On Wed, Jun 12, 2013 at 12:50 PM, Jeremy Strain <[log in to unmask]> wrote:
Hi,
  I recently saw the thread below regarding correlations between groups and I was wanting to run this approach with my own data.

https://www.jiscmail.ac.uk/cgi-bin/webadmin?A2=fsl;dc11d1db.1305

However, I got something that confused me. For my design I have Age as a covariate and behavioral scores as the variable of interest making my design look like this.

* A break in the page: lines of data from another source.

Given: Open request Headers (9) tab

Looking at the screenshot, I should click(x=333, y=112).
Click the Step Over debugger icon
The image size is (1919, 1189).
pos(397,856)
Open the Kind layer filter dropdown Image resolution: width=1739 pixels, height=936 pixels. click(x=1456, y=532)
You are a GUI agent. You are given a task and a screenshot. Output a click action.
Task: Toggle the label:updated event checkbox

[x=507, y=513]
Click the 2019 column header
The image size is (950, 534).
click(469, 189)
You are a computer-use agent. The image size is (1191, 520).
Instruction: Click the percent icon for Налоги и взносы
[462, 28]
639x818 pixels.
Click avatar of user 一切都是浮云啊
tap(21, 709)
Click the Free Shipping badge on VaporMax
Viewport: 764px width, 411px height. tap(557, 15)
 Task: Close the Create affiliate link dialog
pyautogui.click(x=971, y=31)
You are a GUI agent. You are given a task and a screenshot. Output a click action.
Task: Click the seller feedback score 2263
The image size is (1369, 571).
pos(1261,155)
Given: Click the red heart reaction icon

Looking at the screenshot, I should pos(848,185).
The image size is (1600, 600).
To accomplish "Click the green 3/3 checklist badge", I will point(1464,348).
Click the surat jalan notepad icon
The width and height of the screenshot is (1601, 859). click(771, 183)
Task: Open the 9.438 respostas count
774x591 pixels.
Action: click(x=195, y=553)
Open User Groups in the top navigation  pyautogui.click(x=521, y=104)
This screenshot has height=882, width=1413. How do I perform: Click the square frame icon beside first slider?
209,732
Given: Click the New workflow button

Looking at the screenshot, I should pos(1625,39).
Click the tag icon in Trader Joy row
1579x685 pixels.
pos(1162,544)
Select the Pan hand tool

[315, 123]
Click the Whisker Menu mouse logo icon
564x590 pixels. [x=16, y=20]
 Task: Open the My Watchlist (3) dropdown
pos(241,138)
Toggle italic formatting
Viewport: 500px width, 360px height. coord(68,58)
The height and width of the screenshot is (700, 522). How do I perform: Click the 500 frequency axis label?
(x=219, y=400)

Con  Patient   Age_Con   Age_Patient   Behav_Con   Behav_Pat
1           0          Age             0                  Behav            0
1           0          Age             0                  Behav            0
0           1          0                Age                0                  Behav
0           1          0                Age                0                  Behav


Age and Behavioral performances were both demeaned.
I previously ran a correlation analysis within my patient group (essentially same design but only EV2, EV4, EV6, and no Controls) and since this is a new approach for me I wanted to double check it with my previous result.  Therefore, I set up my contrast as:

0  0  0  0  0  1
0  0  0  0  -1  1
0  0  0  0  1  -1

Now the results I got from the group comparisons (aka. contrast 2 and three) agreed with my hypothesis.  However, the first contrast that I believed would replicate my within group comparison yielded 2613 more significant voxels than previously seen.  I would like to chalk this up to variability with permutations but I feel its a bit much to assume that.  I am using 5000 permutations in my randomise script.